Not calibrated prevalence, not ground truth. Human validation pending. Learned from the 10,348 direct Codex labels and 10,348 direct Gemma labels. Candidate is the union of thresholded teacher heads; consensus is their intersection. These outputs are machine_predicted_unvalidated and are not human labels or direct frontier model labels.

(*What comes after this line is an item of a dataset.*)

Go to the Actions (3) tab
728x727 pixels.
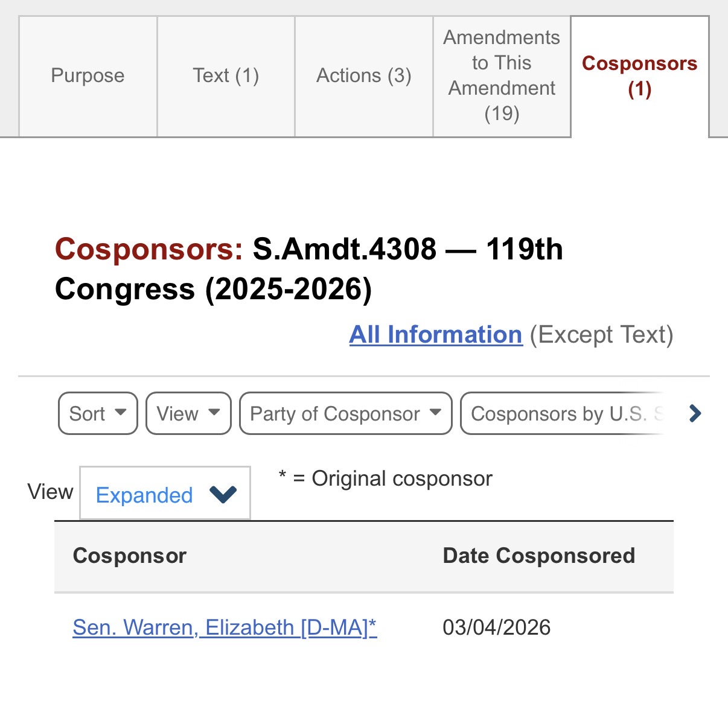click(x=363, y=76)
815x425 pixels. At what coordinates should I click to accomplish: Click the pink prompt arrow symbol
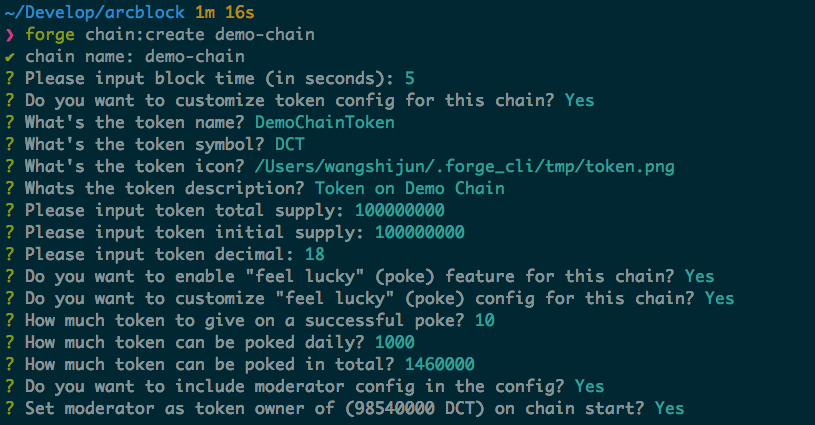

metaresearch head score (Codex)0.007
metaresearch head score (Gemma)0.005
Version: codex-gemma-dda1882f352aValidation status: machine_predicted_unvalidated
Candidate categoriesnone
Consensus categoriesnone
DomainCandidate signal: none · Consensus signal: none
Study designCandidate signal: Theoretical or conceptual · Consensus signal: Theoretical or conceptual
GenreCandidate signal: Empirical · Consensus signal: Empirical
Teacher disagreement score0.279
Threshold uncertainty score0.998

Codex and Gemma teacher scores by category

CategoryCodexGemma
Metaresearch0.0070.005
Meta-epidemiology (narrow)0.0000.000
Meta-epidemiology (broad)0.0010.000
Bibliometrics0.0010.001
Science and technology studies0.0000.000
Scholarly communication0.0000.000
Open science0.0010.000
Research integrity0.0000.001
Insufficient payload (model declined to judge)0.0000.000

Machine scores (provisional)

The two teacher heads of the student model, read on this work. A score orders the frame for review; it never asserts a category, and the validation status ships verbatim with every row.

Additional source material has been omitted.